**RECORDS**
----
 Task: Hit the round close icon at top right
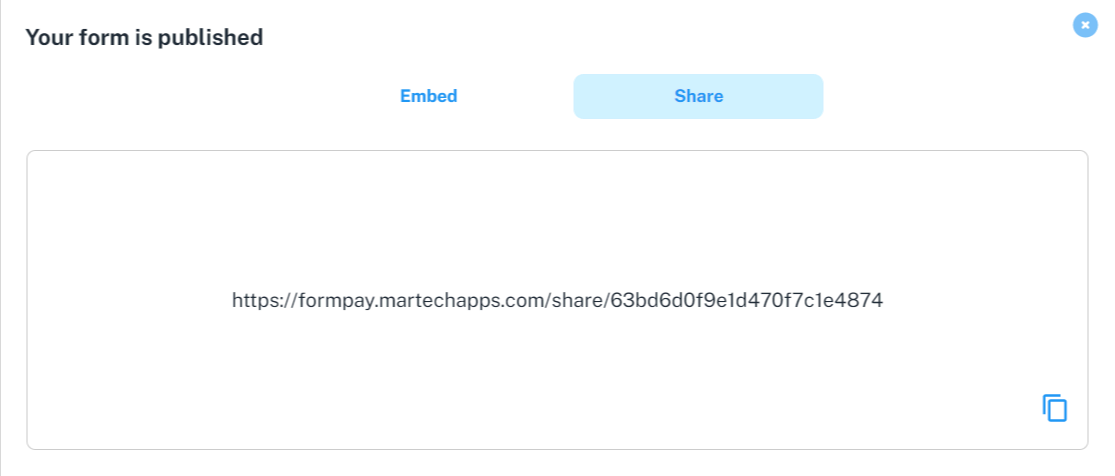click(x=1085, y=25)
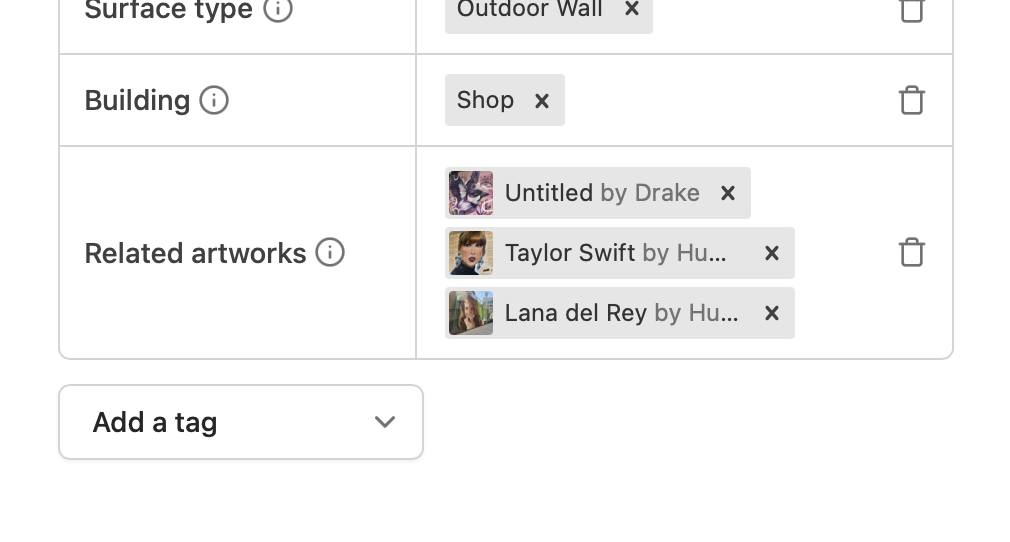Show info for Surface type
This screenshot has width=1010, height=542.
278,10
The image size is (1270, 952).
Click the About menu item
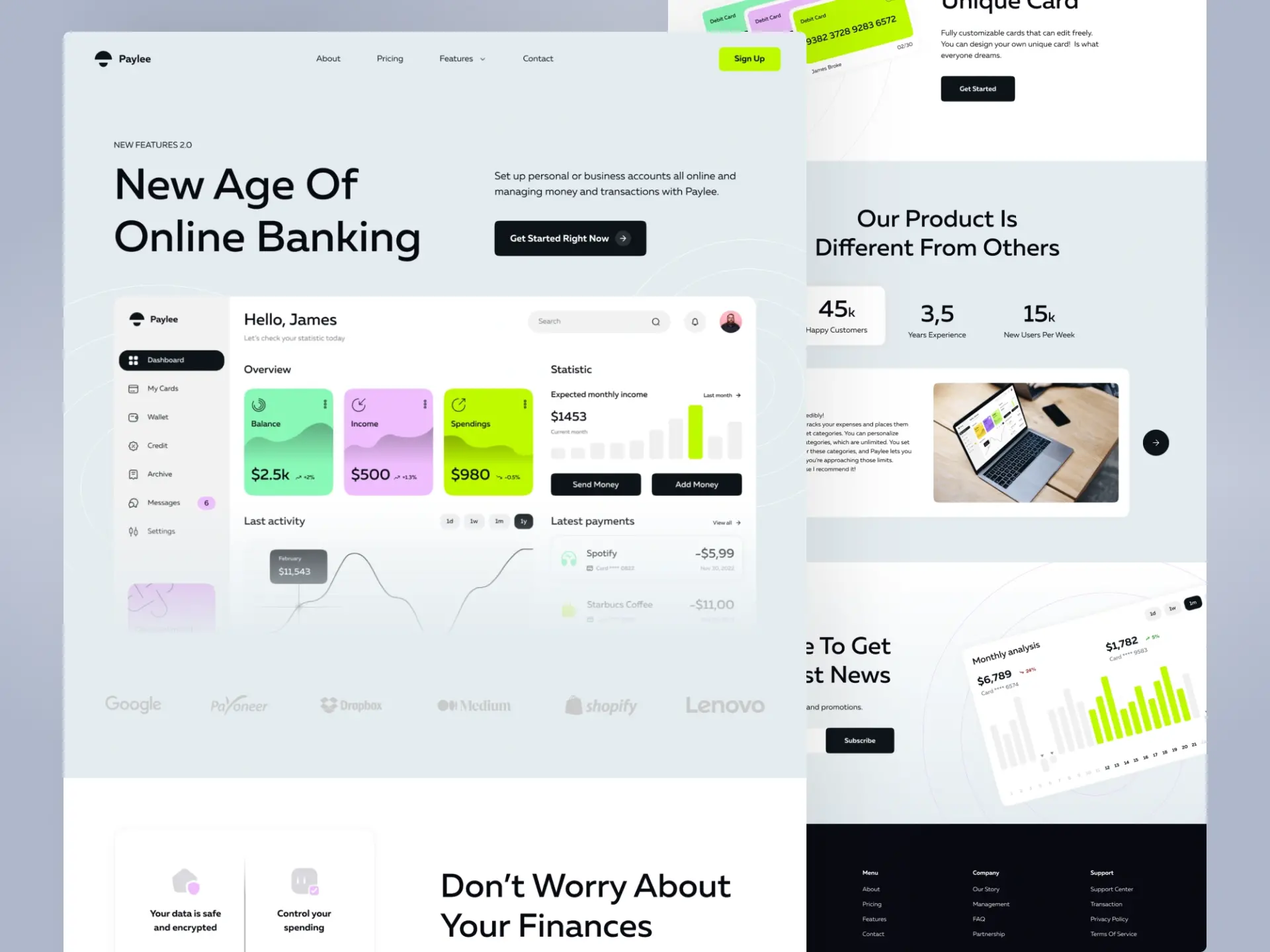(x=328, y=58)
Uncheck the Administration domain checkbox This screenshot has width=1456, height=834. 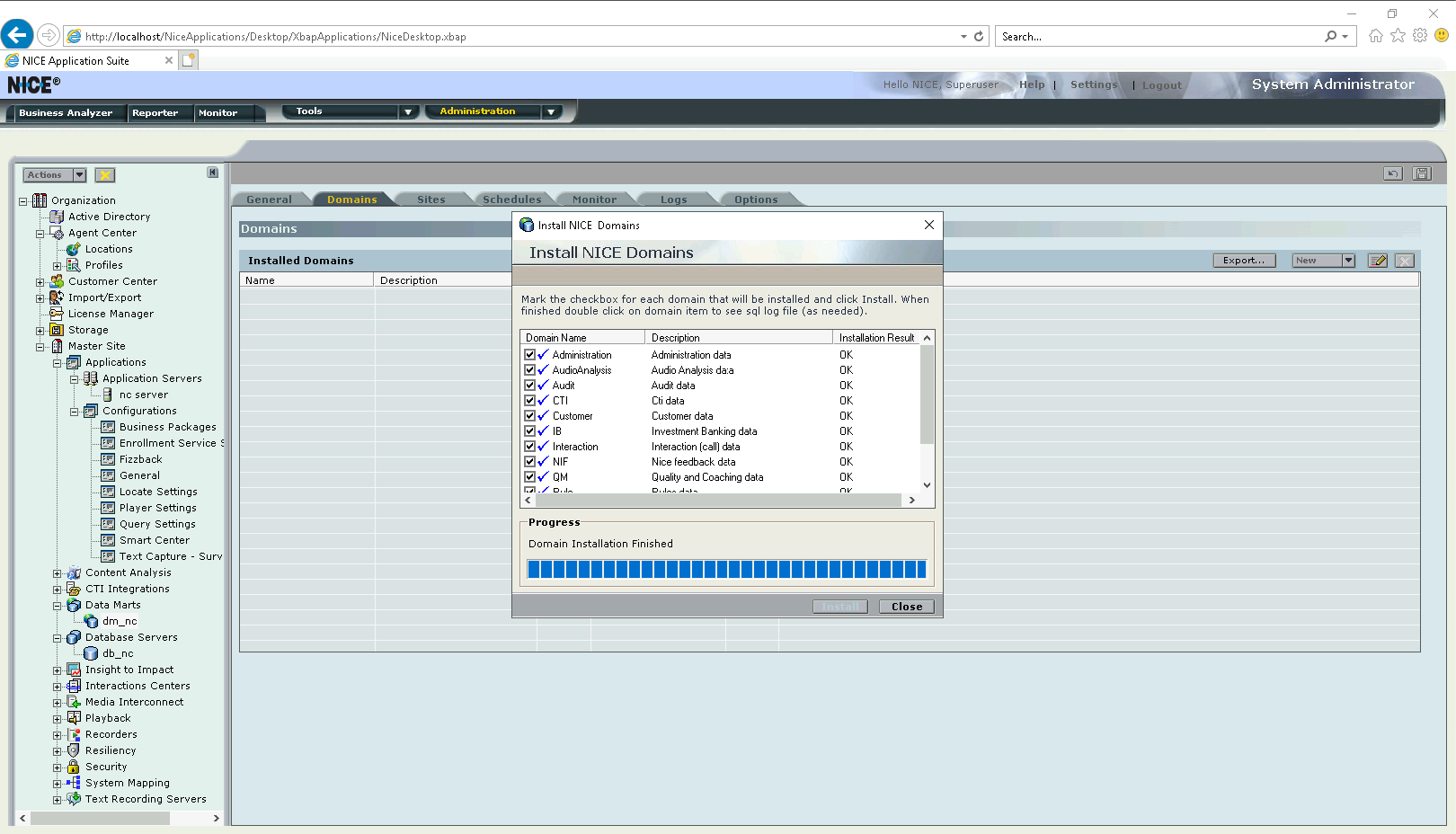click(x=529, y=355)
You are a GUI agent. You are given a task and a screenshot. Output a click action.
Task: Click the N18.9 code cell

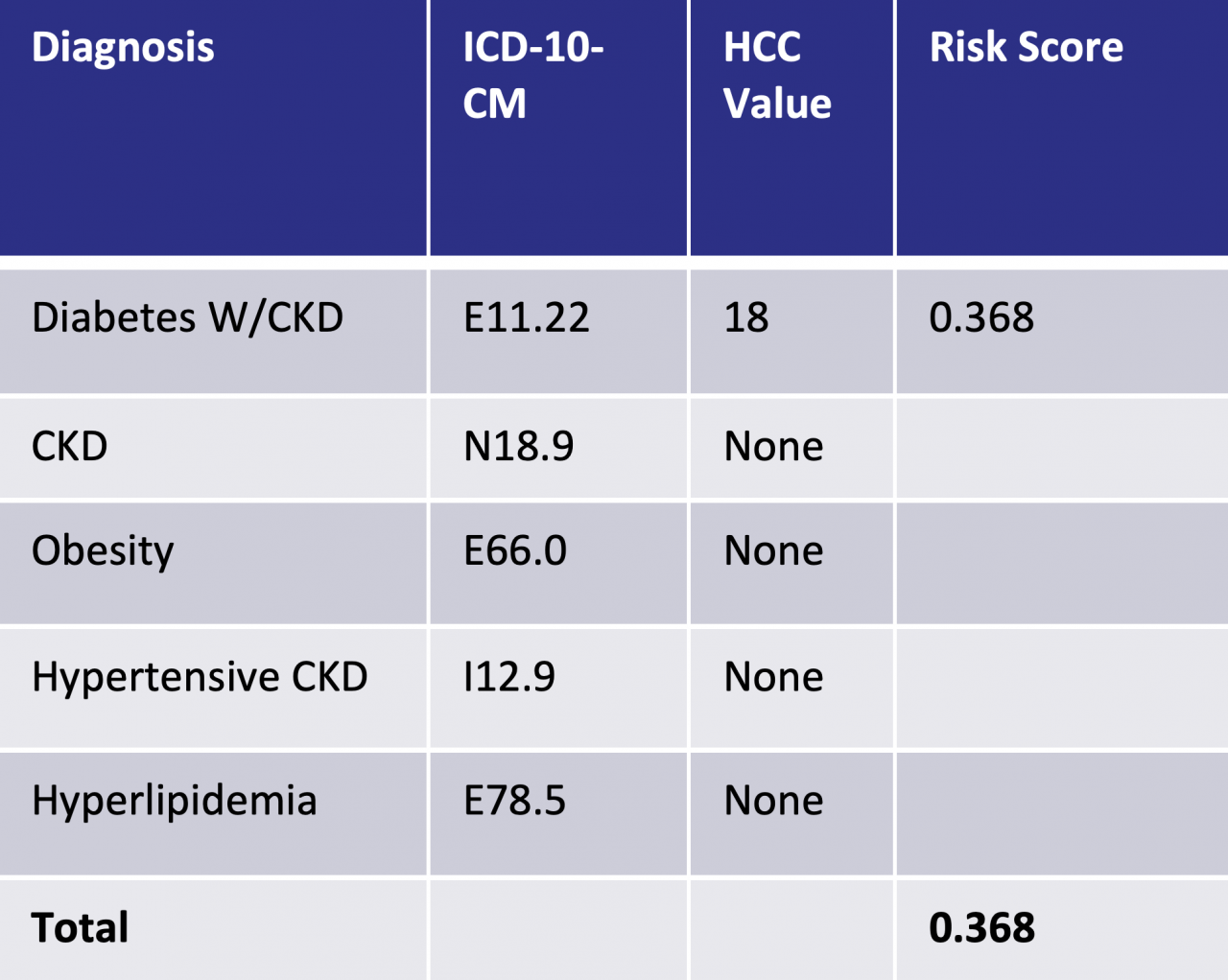click(x=518, y=447)
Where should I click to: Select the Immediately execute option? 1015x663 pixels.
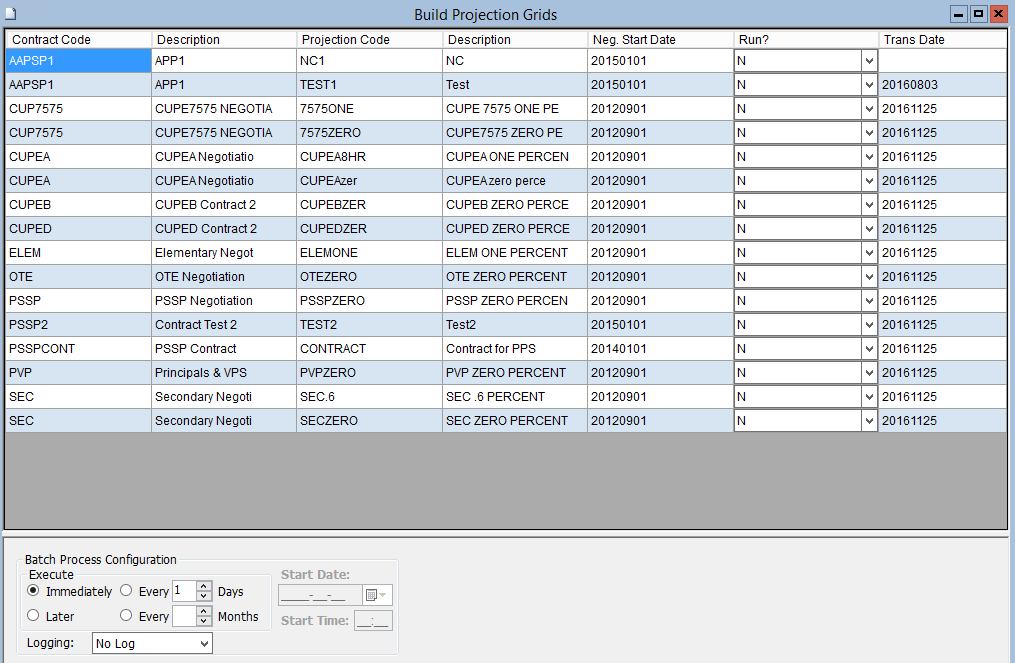pyautogui.click(x=34, y=591)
----
**TASK DIRECTIONS**
Retype exactly the lines from the line containing "You are a GUI" through the end of the entries above, including both ends, and leave every picture out.

**RESULT**
You are a GUI agent. You are given a task and a screenshot. Output a click action.
Task: Click the N18.9 code cell

click(x=518, y=447)
Where should I click to: Select the Immediately execute option? 1015x663 pixels.
pyautogui.click(x=34, y=591)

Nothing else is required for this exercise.